Victoria Coffee Culture: A Conversation with Hey Happy Coffee Owner, Rob Kettner

By Julia Dilworth | Photo by Belle White

Rob Kettner started out in film and video, but after a snowboarding accident he entered the world of coffee. Rob chatted with YAM about creativity in cafe ownership, trends he sees pass through his shop and Hey Happy’s expansion.

You could say Rob Kettner’s coffee career started with a big break. The Winnipeg native moved to Victoria to attend film school with the goal of becoming a filmmaker and videographer — and he was doing it. He worked on film sets, released a short film, shot a documentary in war-torn Afghanistan, landed a job as a videographer at CTV — and then he broke his arm snowboarding. 

“I broke my humerus bone, so I couldn’t pick up a camera,” says Kettner. Unable to work, he started spending his days hanging out at his friend’s café.

“There was an old 1936 coffee roaster just sitting here, with a hand crank and everything. [The owner at the time] was quite busy, so I just started to help out. Long story short, I never went back to TV, and we started Fernwood Coffee Company in 2007.”

Tasting and learning about “real coffee” at Fernwood Coffee Company was a game changer for Kettner, who would go on to win Canada’s National Barista Championship in 2010, before branching out on his own to start Hey Happy Coffee on Johnson Street in 2014. 

“Hey Happy was a lighthearted name that basically said, ‘We take what we do seriously, but we don’t take ourselves seriously,’” says Kettner. 
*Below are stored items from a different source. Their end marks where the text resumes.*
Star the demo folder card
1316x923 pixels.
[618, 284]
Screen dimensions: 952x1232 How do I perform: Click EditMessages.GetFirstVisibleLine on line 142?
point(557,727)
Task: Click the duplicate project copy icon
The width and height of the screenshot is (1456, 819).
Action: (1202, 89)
Attitude accounts for part of the coffee shop’s “it” factor, but Kettner says Hey Happy was one of the first cafés in town to have a multi-roaster system, bringing in the best coffees from around the world. The Barn from Berlin; Heart from Portland, Oregon; and Lüna from Vancouver are samples of what you’ll find on their shelves. 

With Hey Happy’s expansion into the space next door almost complete, Kettner was able to expand his vision too. The Bidgood + Co.-designed space has bleachers packed with outlets and USB ports, cozy seating areas and Art Deco living-room touches that encourage a great “hang-out vibe energy.” 
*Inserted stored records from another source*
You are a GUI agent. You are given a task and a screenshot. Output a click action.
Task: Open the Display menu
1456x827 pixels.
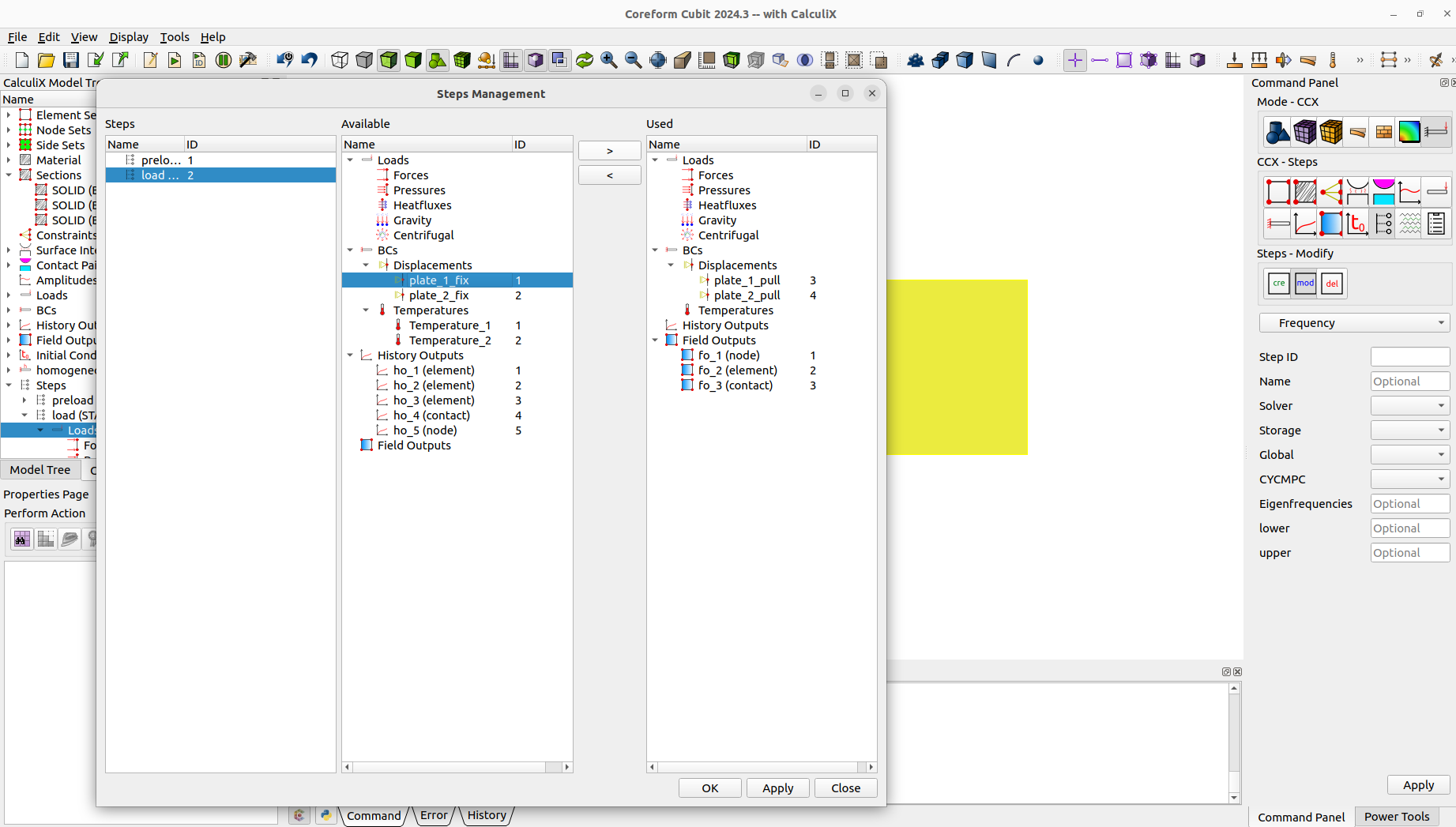(128, 37)
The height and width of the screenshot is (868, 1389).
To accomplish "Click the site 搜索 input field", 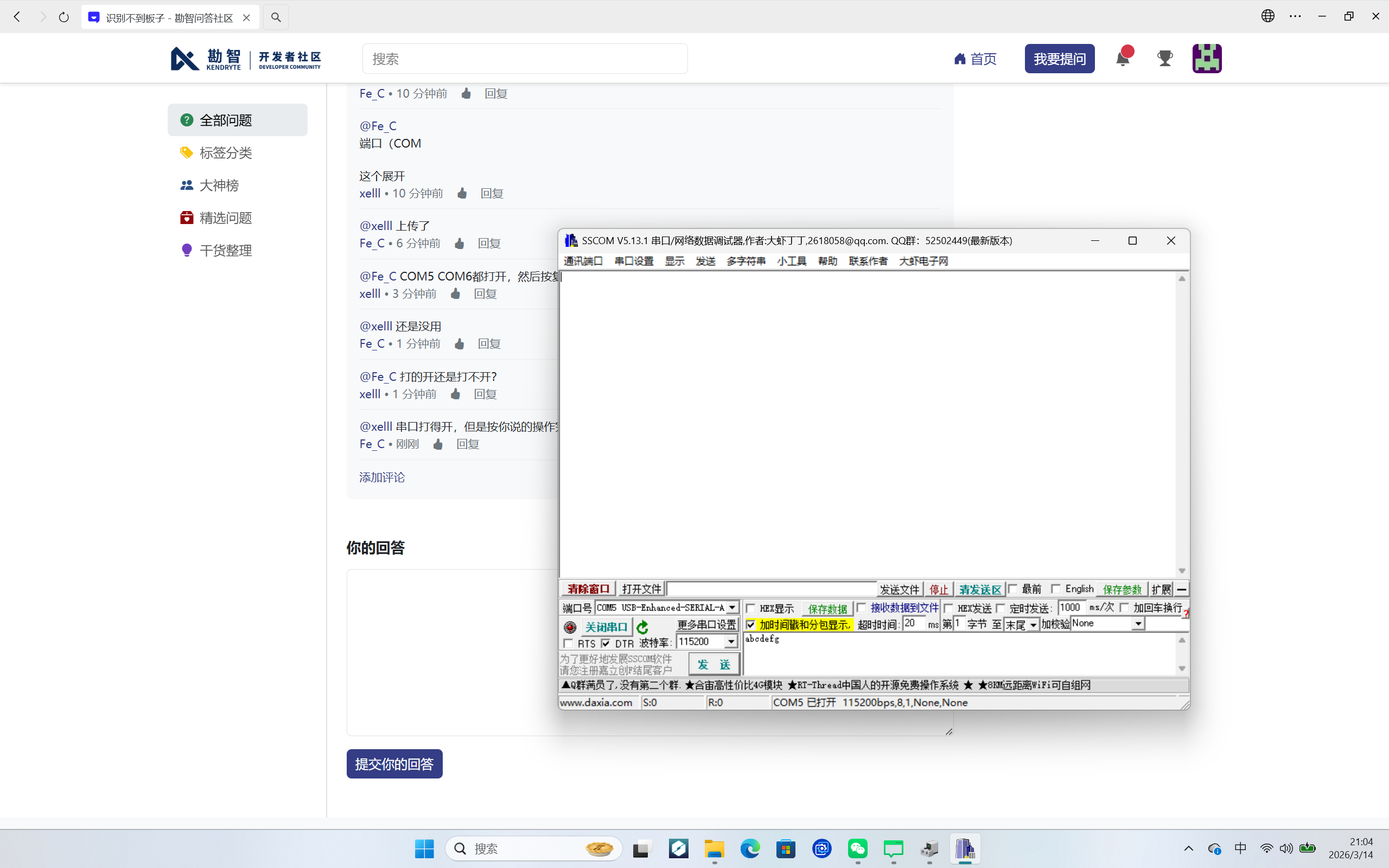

Kettner teamed up with BFF and OLO Restaurant chef Brad Holmes on a menu of simple bites — breakfast burritos, French toast soldiers with crème fraîche and maple dip and potato rushdies with tomato jam. 
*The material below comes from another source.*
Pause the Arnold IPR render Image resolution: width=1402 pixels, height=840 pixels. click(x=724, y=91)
“I come from a film and TV background, but this is 10 times more creative,” he says. “Being a business owner, [making] decisions from what’s going to be on my menu to what colour the wall is going to be, is awesome.”

His big worry when he left film was that he might never find something as fulfilling. “Being satisfied by something you created and watching people enjoy it is the biggest satisfaction,” says Kettner. “And that’s what I get to do here — to serve somebody a wonderful coffee and get to see their reaction the first time they try something, like the coffee we serve here. I love that.” 

Rob’s Trend Forecast

Au Naturel 

“There’s a huge trend right now towards naturally processed food and drink,” says Kettner. Homestead basics like fermenting and pickling are big, and wines, beers and coffees are being left to their natural devices with minimal human interaction. “So you’re getting a lot of these wild, huge, fruity, funkier flavours,” he says. 

Pop-Ups Gone Rogue

While it may not be exactly street legal, Kettner says people are starting their own home “dump ’n drop” food services, making things like dumplings or salsa at home and dropping them off for customers. We’d tell you who they are, but that info is off-the-record, so ask around and you might find a dump ‘n drop you like.

Return to Comfort Foods

Precious dishes with 14 ingredients and high price points are making way for simple, easier comfort foods, says Kettner. “A fried chicken sandwich, or a bowl of soup with a nice piece of sourdough still goes a long way,” he says. “Burgers and pizza aren’t going anywhere, but someone’s going to have a burger or pizza with a natural wine.”

Part-Time Economy

Staffing his coffee shop with full-time employees hasn’t been easy: Everyone wants to work part-time. “I’ve got one barista who’s a photographer and another who’s a potter on the side, trying to start her own business.” The age of working one job for your whole life is over. Do millennials have a bad work ethic? “I don’t think they’re afraid of hard work,” says Kettner. “I think they’re afraid of boredom more than anything. And I don’t blame them.” 

Personal Drink of Choice

“I’m a single-origin-filter coffee guy. While espresso is really bold and volatile and big — drip coffee is more subtle, more nuanced. There’s more going on. You just have to look a little harder to find it, but I think it takes me on more of a complex journey. Drinking a great cup of coffee is based more on where it came from. If I really had to choose, Kenya’s the spot for me. It’s like a big red wine — big bold flavours, stewed fruits, blackberry, very acidic, expensive and beautiful in colour.”

This article is from the January/February 2020 issue of YAM.